↓↓↓
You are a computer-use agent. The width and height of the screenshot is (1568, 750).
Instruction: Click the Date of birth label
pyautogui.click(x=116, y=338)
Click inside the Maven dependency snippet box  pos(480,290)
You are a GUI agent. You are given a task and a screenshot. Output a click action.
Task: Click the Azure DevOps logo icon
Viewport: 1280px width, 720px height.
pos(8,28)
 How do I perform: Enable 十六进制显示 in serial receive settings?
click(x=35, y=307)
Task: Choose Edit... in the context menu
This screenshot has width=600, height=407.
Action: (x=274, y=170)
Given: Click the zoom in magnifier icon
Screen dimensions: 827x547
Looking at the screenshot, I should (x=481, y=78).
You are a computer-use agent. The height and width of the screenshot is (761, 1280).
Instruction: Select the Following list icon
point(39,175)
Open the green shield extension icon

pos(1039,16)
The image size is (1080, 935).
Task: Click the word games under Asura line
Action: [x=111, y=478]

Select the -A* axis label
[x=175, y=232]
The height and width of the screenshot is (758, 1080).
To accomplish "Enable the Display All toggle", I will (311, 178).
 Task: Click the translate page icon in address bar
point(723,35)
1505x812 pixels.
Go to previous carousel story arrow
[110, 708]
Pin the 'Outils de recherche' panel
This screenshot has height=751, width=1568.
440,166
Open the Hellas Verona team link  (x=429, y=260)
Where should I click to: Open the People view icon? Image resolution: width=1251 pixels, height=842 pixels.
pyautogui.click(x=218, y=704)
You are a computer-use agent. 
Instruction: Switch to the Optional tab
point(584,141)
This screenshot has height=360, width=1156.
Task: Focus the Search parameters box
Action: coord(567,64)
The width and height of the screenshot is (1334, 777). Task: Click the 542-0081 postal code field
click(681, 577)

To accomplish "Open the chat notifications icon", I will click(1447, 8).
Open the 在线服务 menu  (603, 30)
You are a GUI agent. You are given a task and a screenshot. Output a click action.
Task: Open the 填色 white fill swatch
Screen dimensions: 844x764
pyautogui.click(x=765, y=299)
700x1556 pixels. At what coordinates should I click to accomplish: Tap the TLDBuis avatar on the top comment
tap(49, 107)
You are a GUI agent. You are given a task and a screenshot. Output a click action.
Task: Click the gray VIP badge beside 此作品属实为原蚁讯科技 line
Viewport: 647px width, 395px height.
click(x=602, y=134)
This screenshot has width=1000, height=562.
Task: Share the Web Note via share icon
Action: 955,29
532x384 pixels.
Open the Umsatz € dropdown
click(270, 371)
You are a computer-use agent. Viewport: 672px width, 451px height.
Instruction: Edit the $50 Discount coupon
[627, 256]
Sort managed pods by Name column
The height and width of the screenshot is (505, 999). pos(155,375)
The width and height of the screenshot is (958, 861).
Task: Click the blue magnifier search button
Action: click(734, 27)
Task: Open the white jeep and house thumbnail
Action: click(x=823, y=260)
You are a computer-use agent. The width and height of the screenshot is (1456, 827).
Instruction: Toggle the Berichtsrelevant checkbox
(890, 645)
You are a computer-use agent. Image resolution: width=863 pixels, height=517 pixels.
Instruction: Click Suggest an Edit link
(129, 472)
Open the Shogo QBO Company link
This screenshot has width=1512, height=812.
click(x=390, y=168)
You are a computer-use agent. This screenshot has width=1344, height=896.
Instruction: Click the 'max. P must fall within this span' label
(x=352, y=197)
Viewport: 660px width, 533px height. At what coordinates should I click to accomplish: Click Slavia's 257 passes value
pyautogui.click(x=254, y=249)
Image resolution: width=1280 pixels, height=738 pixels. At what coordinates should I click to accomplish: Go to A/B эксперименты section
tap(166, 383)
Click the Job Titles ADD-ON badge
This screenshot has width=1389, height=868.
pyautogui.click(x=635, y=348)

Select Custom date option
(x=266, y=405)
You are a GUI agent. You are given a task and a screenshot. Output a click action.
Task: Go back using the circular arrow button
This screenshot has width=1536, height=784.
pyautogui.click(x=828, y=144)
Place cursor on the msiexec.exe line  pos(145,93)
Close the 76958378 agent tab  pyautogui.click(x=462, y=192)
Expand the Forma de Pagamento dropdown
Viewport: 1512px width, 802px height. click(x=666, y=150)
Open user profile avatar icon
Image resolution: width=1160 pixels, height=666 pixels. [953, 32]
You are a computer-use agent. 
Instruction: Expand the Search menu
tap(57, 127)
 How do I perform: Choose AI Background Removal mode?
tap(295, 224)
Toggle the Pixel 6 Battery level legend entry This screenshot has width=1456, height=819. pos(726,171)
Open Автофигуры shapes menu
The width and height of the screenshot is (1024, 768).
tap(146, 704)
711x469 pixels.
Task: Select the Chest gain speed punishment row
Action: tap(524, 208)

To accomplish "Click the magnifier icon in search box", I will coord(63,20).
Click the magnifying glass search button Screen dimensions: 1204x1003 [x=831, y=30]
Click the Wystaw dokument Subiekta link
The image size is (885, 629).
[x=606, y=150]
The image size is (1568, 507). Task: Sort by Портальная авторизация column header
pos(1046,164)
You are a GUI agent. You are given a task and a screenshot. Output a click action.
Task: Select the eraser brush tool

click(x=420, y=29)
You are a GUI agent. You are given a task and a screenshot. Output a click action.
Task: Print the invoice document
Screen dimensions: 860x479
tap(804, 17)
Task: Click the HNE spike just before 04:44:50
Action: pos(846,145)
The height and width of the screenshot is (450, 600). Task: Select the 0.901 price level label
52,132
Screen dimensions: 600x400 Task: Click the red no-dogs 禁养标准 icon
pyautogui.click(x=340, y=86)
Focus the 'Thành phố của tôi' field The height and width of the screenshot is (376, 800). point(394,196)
↑↑↑
Update the records starting at the line containing "Where should I" and ending at the line containing "pyautogui.click(x=254, y=249)": replace "Instruction" with "Goal" everywhere in that span, leave everything else unchanged, and give only those lines.

Where should I click to: Open the People view icon? Image resolution: width=1251 pixels, height=842 pixels.
pyautogui.click(x=218, y=704)
You are a computer-use agent. 
Goal: Switch to the Optional tab
point(584,141)
This screenshot has height=360, width=1156.
Task: Focus the Search parameters box
Action: coord(567,64)
The width and height of the screenshot is (1334, 777). Task: Click the 542-0081 postal code field
click(681, 577)

To accomplish "Open the chat notifications icon", I will click(1447, 8).
Open the 在线服务 menu  (603, 30)
You are a GUI agent. You are given a task and a screenshot. Output a click action.
Task: Open the 填色 white fill swatch
Screen dimensions: 844x764
pyautogui.click(x=765, y=299)
700x1556 pixels. At what coordinates should I click to accomplish: Tap the TLDBuis avatar on the top comment
tap(49, 107)
You are a GUI agent. You are given a task and a screenshot. Output a click action.
Task: Click the gray VIP badge beside 此作品属实为原蚁讯科技 line
Viewport: 647px width, 395px height.
click(x=602, y=134)
This screenshot has width=1000, height=562.
Task: Share the Web Note via share icon
Action: 955,29
532x384 pixels.
Open the Umsatz € dropdown
click(270, 371)
You are a computer-use agent. Viewport: 672px width, 451px height.
Goal: Edit the $50 Discount coupon
[627, 256]
Sort managed pods by Name column
The height and width of the screenshot is (505, 999). pos(155,375)
The width and height of the screenshot is (958, 861).
Task: Click the blue magnifier search button
Action: click(734, 27)
Task: Open the white jeep and house thumbnail
Action: click(x=823, y=260)
You are a computer-use agent. The width and height of the screenshot is (1456, 827).
Goal: Toggle the Berichtsrelevant checkbox
(890, 645)
You are a computer-use agent. Image resolution: width=863 pixels, height=517 pixels.
Goal: Click Suggest an Edit link
(129, 472)
Open the Shogo QBO Company link
This screenshot has width=1512, height=812.
click(x=390, y=168)
You are a computer-use agent. This screenshot has width=1344, height=896.
Goal: Click the 'max. P must fall within this span' label
(x=352, y=197)
Viewport: 660px width, 533px height. At what coordinates should I click to accomplish: Click Slavia's 257 passes value
pyautogui.click(x=254, y=249)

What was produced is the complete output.